## ESTRATTO FORNITO

Il collaboratore di giustizia nell’udienza odierna ha chiamato in causa suo padre Antonio, Nazzareno e Ivan Colace, Antonio Vacatello, Valerio Navarra, Peppone Accorinti e gli albanesi. L’interessamento dei Pesce e dei Bellocco di Rosarno per i traffici di stupefacenti in Piemonte e la chiamata con il padre che l'avrebbe invitato a non parlare di alcune cose

Rinascita Scott, esordio del pentito Guastalegname: «I vibonesi volevano vendere la droga agli ultrà della Juve»

## COMPITO ASSEGNATO A
Riporta senza alcuna modifica le righe dei record, dalla riga che contiene "The height and width of the screenshot is (878, 1372)." fino a quella che contiene "coord(24,486)", entrambe comprese.
L'estratto e i record non hanno alcun legame tra loro.

## RECORD FORNITI
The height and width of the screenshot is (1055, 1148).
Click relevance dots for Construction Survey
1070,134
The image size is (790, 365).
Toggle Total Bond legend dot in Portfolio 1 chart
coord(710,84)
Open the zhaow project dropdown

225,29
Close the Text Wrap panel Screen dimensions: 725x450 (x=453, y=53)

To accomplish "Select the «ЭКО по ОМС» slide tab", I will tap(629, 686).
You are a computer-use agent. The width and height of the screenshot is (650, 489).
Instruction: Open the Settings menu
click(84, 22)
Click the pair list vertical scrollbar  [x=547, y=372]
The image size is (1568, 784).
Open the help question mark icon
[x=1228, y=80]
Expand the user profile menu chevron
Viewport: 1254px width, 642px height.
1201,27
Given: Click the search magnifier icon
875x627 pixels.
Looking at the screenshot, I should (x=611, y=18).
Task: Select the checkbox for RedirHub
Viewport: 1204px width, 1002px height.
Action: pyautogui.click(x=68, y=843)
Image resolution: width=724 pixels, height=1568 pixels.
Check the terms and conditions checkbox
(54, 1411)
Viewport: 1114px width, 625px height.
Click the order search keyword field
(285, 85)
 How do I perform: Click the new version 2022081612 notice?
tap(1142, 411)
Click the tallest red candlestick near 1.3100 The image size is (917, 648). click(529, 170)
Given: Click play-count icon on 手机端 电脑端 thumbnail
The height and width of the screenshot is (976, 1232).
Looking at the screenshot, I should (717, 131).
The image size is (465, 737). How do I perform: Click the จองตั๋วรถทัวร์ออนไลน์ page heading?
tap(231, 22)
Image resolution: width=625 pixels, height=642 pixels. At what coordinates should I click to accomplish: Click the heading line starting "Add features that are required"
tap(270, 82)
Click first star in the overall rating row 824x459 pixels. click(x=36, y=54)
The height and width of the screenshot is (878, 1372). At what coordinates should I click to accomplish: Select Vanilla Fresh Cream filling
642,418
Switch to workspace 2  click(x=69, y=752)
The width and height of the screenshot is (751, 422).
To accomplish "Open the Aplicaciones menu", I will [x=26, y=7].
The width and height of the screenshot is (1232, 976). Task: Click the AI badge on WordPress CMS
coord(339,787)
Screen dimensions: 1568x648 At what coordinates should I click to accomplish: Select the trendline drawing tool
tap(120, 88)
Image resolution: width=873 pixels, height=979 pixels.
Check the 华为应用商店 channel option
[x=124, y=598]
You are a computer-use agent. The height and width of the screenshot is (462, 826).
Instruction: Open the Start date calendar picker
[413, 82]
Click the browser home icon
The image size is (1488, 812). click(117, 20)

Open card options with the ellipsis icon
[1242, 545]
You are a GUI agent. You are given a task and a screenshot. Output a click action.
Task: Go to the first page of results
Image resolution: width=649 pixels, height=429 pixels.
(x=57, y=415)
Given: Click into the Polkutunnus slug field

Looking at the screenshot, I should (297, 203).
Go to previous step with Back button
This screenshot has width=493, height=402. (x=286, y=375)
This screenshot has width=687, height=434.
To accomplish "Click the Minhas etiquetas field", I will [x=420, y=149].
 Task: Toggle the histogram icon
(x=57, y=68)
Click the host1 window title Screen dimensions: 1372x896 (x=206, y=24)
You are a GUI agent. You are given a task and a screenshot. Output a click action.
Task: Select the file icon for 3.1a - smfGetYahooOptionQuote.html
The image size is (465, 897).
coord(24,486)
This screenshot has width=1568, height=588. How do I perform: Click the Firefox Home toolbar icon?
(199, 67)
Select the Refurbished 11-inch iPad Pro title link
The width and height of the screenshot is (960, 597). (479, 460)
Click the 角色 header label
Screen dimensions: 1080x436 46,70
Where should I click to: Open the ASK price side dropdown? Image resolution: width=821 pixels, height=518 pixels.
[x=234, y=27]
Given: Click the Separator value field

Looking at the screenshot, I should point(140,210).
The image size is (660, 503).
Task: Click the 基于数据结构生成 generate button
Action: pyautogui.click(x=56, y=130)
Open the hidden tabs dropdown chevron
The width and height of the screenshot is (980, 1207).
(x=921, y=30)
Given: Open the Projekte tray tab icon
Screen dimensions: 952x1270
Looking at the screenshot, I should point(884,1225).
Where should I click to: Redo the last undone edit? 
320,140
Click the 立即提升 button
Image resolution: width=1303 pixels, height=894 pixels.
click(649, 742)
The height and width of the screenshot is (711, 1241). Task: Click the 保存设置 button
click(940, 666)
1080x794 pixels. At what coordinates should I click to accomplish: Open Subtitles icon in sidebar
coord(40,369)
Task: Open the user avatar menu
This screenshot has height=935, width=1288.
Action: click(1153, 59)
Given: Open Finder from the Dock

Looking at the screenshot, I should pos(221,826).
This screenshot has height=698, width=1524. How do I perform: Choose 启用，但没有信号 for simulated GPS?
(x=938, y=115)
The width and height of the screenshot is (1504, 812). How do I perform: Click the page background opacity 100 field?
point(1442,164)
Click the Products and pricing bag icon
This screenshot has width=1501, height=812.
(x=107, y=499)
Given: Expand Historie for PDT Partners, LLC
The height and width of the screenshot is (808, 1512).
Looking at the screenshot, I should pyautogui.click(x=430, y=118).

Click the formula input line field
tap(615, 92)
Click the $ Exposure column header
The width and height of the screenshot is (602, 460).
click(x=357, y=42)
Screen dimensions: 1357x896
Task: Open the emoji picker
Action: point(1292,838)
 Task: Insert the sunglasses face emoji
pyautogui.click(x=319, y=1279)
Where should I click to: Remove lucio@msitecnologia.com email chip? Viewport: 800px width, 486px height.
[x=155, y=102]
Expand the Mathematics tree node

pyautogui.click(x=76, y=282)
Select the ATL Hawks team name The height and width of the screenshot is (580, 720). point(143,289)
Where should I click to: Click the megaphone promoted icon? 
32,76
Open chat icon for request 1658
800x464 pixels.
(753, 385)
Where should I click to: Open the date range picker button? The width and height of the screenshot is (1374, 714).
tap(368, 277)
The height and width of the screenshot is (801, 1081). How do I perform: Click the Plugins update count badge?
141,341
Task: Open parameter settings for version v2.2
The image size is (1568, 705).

## COMPITO ASSEGNATO B
Secondo l'estratto, a chi volevano vendere la droga i vibonesi?

## RISULTATO DELL'ESERCIZIO A
The height and width of the screenshot is (878, 1372). At what coordinates should I click to accomplish: Select Vanilla Fresh Cream filling
642,418
Switch to workspace 2  click(x=69, y=752)
The width and height of the screenshot is (751, 422).
To accomplish "Open the Aplicaciones menu", I will [x=26, y=7].
The width and height of the screenshot is (1232, 976). Task: Click the AI badge on WordPress CMS
coord(339,787)
Screen dimensions: 1568x648 At what coordinates should I click to accomplish: Select the trendline drawing tool
tap(120, 88)
Image resolution: width=873 pixels, height=979 pixels.
Check the 华为应用商店 channel option
[x=124, y=598]
You are a computer-use agent. The height and width of the screenshot is (462, 826).
Instruction: Open the Start date calendar picker
[413, 82]
Click the browser home icon
The image size is (1488, 812). click(117, 20)

Open card options with the ellipsis icon
[1242, 545]
You are a GUI agent. You are given a task and a screenshot. Output a click action.
Task: Go to the first page of results
Image resolution: width=649 pixels, height=429 pixels.
(x=57, y=415)
Given: Click into the Polkutunnus slug field

Looking at the screenshot, I should (297, 203).
Go to previous step with Back button
This screenshot has width=493, height=402. (x=286, y=375)
This screenshot has width=687, height=434.
To accomplish "Click the Minhas etiquetas field", I will [x=420, y=149].
 Task: Toggle the histogram icon
(x=57, y=68)
Click the host1 window title Screen dimensions: 1372x896 (x=206, y=24)
You are a GUI agent. You are given a task and a screenshot. Output a click action.
Task: Select the file icon for 3.1a - smfGetYahooOptionQuote.html
The image size is (465, 897).
coord(24,486)

## RISULTATO DELL'ESERCIZIO B
Agli ultrà della Juve.